Please write out exactly the line containing "Screen dimensions: 630x460" below and every line after it, through the last one, but leave out any pictures.

[[ DATA IN THIS EXERCISE, beginning ]]

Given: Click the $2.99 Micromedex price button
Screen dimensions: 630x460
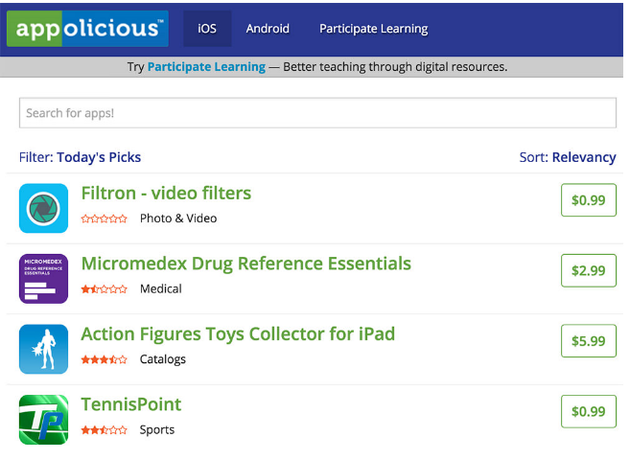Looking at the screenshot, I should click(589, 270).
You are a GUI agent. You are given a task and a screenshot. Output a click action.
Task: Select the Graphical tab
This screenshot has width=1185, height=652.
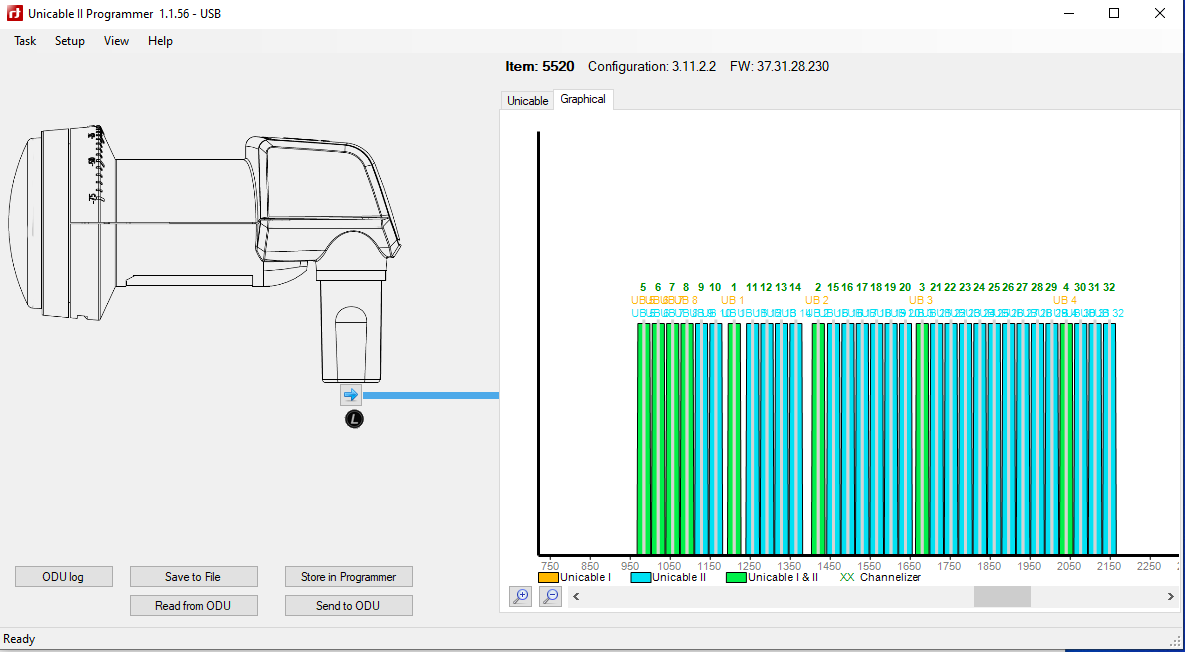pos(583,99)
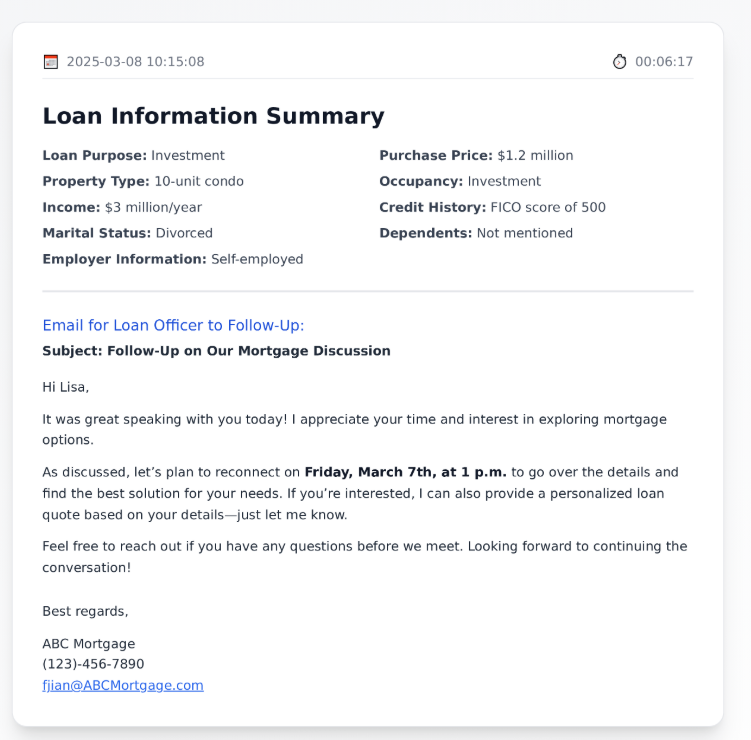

[[ DATA IN THIS EXERCISE, end ]]

PROBLEM SOLUTION:
Screen dimensions: 630x460
Looking at the screenshot, I should click(589, 270).
You are a GUI agent. You are given a task and a screenshot. Output a click action.
Task: Select the Graphical tab
This screenshot has width=1185, height=652.
pos(583,99)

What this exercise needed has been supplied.